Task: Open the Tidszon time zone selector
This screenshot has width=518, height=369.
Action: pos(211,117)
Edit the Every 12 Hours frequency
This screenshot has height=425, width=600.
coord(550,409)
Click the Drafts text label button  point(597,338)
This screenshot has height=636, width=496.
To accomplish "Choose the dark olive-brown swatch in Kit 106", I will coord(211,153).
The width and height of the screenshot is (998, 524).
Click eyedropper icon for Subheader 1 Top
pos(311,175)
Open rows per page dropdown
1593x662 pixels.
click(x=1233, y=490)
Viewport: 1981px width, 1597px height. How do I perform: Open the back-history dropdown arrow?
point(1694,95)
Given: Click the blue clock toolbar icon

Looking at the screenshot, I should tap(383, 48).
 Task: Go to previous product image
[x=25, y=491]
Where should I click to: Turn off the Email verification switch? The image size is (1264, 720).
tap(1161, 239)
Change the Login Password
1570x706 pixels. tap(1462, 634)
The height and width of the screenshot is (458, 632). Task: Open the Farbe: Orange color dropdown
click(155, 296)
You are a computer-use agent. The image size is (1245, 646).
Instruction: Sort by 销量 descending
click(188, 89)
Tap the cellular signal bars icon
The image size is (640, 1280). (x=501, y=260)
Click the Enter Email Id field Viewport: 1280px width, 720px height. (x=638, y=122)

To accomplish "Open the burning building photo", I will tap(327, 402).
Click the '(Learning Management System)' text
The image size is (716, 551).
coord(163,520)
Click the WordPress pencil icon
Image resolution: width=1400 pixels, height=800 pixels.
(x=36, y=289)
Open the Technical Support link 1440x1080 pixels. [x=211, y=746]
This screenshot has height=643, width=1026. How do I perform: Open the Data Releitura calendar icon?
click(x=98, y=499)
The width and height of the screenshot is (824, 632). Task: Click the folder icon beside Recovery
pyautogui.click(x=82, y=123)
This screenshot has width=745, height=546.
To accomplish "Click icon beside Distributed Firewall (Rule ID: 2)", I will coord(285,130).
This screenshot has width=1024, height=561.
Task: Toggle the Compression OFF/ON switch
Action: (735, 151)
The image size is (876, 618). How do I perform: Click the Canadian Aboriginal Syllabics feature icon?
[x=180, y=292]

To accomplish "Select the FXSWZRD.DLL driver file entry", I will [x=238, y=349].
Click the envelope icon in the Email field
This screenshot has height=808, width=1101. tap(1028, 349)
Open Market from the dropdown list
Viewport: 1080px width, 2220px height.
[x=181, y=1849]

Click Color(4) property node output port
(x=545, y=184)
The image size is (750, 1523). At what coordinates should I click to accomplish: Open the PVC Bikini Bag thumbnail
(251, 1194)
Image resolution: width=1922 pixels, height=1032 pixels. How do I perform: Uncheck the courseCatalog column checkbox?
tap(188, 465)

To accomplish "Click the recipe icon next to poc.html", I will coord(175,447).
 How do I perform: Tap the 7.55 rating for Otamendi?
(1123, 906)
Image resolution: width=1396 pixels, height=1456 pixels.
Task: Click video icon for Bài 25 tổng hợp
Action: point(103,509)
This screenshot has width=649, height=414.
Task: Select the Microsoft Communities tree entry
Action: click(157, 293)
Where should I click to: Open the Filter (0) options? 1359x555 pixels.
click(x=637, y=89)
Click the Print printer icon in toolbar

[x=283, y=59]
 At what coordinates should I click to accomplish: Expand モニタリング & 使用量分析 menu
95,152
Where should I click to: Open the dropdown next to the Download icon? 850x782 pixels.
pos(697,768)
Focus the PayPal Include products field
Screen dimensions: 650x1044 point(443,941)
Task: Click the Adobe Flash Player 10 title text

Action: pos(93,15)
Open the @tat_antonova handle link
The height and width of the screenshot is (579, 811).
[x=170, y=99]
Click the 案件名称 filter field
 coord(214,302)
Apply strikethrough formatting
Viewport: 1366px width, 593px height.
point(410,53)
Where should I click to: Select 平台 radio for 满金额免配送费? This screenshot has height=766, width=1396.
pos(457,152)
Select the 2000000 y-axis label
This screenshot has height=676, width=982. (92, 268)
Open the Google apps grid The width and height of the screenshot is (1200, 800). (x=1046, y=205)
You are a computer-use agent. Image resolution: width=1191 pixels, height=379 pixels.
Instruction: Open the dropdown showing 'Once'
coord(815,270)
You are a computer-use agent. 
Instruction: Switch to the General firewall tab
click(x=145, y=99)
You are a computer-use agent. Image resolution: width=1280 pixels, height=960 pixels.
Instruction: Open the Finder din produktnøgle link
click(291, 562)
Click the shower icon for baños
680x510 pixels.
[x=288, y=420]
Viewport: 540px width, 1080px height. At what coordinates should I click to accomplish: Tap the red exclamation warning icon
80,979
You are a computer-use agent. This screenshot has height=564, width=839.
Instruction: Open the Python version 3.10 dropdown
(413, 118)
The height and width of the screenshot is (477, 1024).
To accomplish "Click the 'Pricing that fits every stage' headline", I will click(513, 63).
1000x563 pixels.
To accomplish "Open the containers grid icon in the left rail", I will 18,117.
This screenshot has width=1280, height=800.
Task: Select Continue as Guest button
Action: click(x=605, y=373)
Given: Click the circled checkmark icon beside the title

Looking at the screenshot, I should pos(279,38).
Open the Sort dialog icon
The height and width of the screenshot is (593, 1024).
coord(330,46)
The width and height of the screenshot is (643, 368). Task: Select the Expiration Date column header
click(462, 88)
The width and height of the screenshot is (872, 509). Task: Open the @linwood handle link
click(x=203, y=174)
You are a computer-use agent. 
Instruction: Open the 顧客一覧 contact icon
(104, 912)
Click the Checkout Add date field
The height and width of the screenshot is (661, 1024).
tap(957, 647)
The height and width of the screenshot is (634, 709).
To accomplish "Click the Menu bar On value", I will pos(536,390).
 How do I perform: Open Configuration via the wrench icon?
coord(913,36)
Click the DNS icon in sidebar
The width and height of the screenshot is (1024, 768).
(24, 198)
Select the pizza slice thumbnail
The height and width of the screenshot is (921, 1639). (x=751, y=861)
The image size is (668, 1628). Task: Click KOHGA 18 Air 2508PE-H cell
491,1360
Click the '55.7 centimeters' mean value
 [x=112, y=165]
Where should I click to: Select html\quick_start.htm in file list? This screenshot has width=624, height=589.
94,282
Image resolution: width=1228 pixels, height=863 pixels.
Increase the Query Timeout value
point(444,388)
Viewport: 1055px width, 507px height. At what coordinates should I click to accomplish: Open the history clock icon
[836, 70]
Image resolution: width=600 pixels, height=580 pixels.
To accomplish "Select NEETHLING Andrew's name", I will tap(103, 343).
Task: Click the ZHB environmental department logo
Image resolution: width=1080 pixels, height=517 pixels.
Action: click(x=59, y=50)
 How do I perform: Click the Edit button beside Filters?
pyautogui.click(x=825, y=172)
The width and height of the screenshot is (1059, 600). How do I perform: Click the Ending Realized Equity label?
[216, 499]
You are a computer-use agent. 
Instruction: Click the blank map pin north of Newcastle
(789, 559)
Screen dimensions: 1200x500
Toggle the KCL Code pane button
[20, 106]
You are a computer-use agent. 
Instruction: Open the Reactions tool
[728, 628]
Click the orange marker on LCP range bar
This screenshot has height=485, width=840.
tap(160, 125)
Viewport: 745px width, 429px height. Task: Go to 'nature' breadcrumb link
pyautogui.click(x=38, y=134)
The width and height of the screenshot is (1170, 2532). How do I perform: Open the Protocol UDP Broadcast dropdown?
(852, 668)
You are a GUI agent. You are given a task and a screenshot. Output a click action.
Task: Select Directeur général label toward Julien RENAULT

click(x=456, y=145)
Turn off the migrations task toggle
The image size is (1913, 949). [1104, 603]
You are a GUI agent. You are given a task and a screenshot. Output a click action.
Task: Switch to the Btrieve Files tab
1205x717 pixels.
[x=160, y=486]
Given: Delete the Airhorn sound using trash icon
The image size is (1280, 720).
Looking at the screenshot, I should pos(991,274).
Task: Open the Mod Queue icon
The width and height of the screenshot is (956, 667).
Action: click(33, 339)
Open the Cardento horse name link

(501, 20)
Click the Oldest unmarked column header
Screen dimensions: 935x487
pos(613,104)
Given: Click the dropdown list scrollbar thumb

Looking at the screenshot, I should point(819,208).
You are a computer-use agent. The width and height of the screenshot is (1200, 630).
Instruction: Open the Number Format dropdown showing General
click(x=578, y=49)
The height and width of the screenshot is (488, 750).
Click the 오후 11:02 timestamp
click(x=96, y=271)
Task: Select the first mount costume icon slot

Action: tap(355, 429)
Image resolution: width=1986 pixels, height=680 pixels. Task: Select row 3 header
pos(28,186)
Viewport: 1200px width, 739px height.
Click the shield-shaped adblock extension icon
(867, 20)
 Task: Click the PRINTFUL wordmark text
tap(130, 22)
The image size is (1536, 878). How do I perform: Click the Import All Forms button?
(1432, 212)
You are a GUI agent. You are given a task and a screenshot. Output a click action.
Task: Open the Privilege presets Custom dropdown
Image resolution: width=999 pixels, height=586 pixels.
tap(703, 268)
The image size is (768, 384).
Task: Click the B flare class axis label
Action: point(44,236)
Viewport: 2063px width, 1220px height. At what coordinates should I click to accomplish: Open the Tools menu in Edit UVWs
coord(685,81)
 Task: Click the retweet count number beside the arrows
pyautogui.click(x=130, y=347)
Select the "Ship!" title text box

**Work request:** Produce a word-for-word copy of everything above from the line holding "Where should I click to: Turn" down to the line holding "This screenshot has width=745, height=546.", with both of those lines kept.

**Response to the task:**
Where should I click to: Turn off the Email verification switch? The image size is (1264, 720).
tap(1161, 239)
Change the Login Password
1570x706 pixels. tap(1462, 634)
The height and width of the screenshot is (458, 632). Task: Open the Farbe: Orange color dropdown
click(155, 296)
You are a computer-use agent. The image size is (1245, 646).
Instruction: Sort by 销量 descending
click(188, 89)
Tap the cellular signal bars icon
The image size is (640, 1280). (x=501, y=260)
Click the Enter Email Id field Viewport: 1280px width, 720px height. (x=638, y=122)

To accomplish "Open the burning building photo", I will tap(327, 402).
Click the '(Learning Management System)' text
The image size is (716, 551).
coord(163,520)
Click the WordPress pencil icon
Image resolution: width=1400 pixels, height=800 pixels.
(x=36, y=289)
Open the Technical Support link 1440x1080 pixels. [x=211, y=746]
This screenshot has height=643, width=1026. How do I perform: Open the Data Releitura calendar icon?
click(x=98, y=499)
The width and height of the screenshot is (824, 632). Task: Click the folder icon beside Recovery
pyautogui.click(x=82, y=123)
This screenshot has width=745, height=546.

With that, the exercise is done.